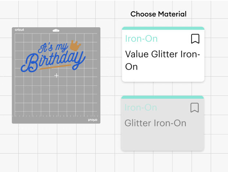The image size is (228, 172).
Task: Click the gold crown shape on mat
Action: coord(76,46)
---
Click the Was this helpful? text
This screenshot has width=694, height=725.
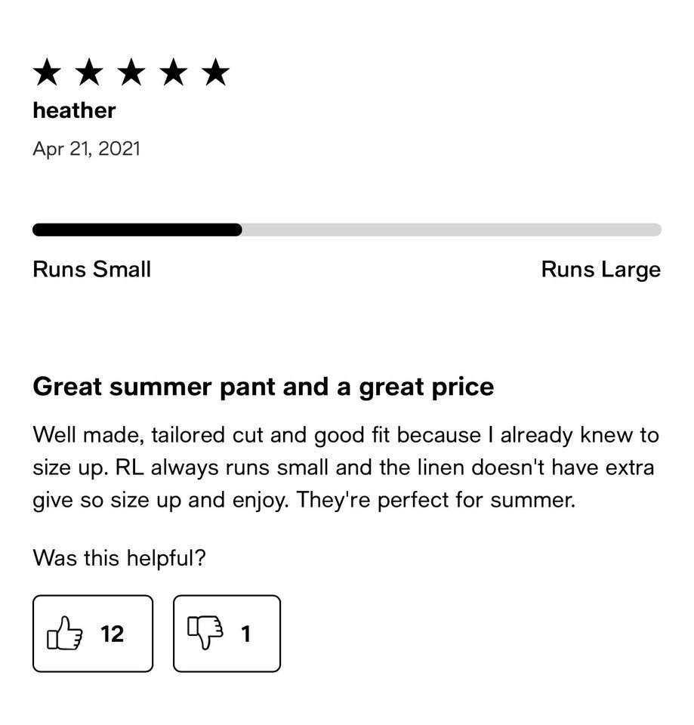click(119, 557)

### Problem
Change "gold" to "silver" in the data, covering everything from the line containing "The image size is (228, 172)." down to the line containing "Action: coord(76,46)", and leave all else unchanged. Give only those lines, without the pictures.

### Result of the exercise
The image size is (228, 172).
Task: Click the silver crown shape on mat
Action: coord(76,46)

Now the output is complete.